Correspondance de Voltaire/1766/Lettre 6548

Correspondance : année 1766GarnierŒuvres complètes de Voltaire, tome 44 (p. 477-478).

6548. — À MADAME DE SAINT-JULIEN[1].
À Ferney, 28 octobre.

Je ne sais, madame, si vous avez reçu une lettre que j’eus l’honneur de vous adresser à la Grange-Batelière, il y a environ un mois. Il me souvient que dans le temps où vous honorâtes mon couvent de votre apparition, vous me dîtes que les lettres qu’on vous écrivait étaient quelquefois reçues par votre ex-mari ; il aura vu que je suis un galant presque aussi dangereux que Moncrif, quoique je ne sois pas si bien coiffé que lui, et voilà à peu près tout ce qu’il aura vu. Je crois que je vous parlais encore d’un galérien. Enfin, je suis curieux de savoir si ma lettre vous est parvenue : je serais encore plus curieux, madame, d’apprendre si vous êtes heureuse, si votre brillante imagination vous fait goûter les plaisirs des illusions, ou si vous en avez de réels ; si vous tuez des perdrix ou si vous vous contentez de tuer le temps ; si vous avez vu Mlle  Durancy[2] et si vous en avez été contente ; si vous avez lu le procès de Hume et de Jean-Jacques, et s’il vous a fait bâiller.

N’allez-vous pas mettre M.  Thomas de l’Académie ? L’abbé de Voisenon ne lui refusera pas sa voix ; le public lui donne la sienne. Pour moi, madame, je vous donne la mienne : car vous avez plus de goût et d’esprit que toute notre Académie ensemble. Je suis bien content de M.  le duc de Choiseul ; c’est une belle âme. Je me mets à vos pieds, madame.
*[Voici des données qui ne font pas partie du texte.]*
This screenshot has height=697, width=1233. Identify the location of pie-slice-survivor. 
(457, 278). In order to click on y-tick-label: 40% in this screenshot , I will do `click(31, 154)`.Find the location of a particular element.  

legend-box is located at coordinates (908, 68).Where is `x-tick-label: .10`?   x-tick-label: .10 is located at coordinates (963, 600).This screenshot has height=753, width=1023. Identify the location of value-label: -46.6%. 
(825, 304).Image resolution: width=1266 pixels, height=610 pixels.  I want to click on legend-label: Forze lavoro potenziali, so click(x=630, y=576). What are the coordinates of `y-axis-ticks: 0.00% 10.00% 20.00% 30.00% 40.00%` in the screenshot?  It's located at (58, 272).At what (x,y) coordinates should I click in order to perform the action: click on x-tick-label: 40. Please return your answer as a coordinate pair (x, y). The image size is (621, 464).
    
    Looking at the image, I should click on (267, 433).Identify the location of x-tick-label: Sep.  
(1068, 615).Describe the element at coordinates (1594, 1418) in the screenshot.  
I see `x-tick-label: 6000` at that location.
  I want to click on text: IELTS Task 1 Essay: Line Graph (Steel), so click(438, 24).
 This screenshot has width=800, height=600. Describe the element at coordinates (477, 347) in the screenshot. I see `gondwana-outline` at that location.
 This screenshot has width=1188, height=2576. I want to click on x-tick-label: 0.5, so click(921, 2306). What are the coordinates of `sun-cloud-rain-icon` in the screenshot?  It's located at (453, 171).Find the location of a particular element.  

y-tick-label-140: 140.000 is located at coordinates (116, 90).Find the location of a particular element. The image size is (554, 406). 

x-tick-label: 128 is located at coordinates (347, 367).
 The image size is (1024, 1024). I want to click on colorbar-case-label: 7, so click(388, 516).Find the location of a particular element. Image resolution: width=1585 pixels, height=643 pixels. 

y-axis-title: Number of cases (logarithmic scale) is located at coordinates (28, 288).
  1. Éditeurs, de Cayrol et François.
  2. De la Comédie française. Elle avait d’abord débuté sans succès à l’Opéra. Il parait qu’elle ne fut pas meilleure comédienne que chanteuse. Aussi Mlle  Durancy est-elle moins connue par son talent que par un jeu de mots un peu leste de Sophie Arnould sur son nom. (A. F.)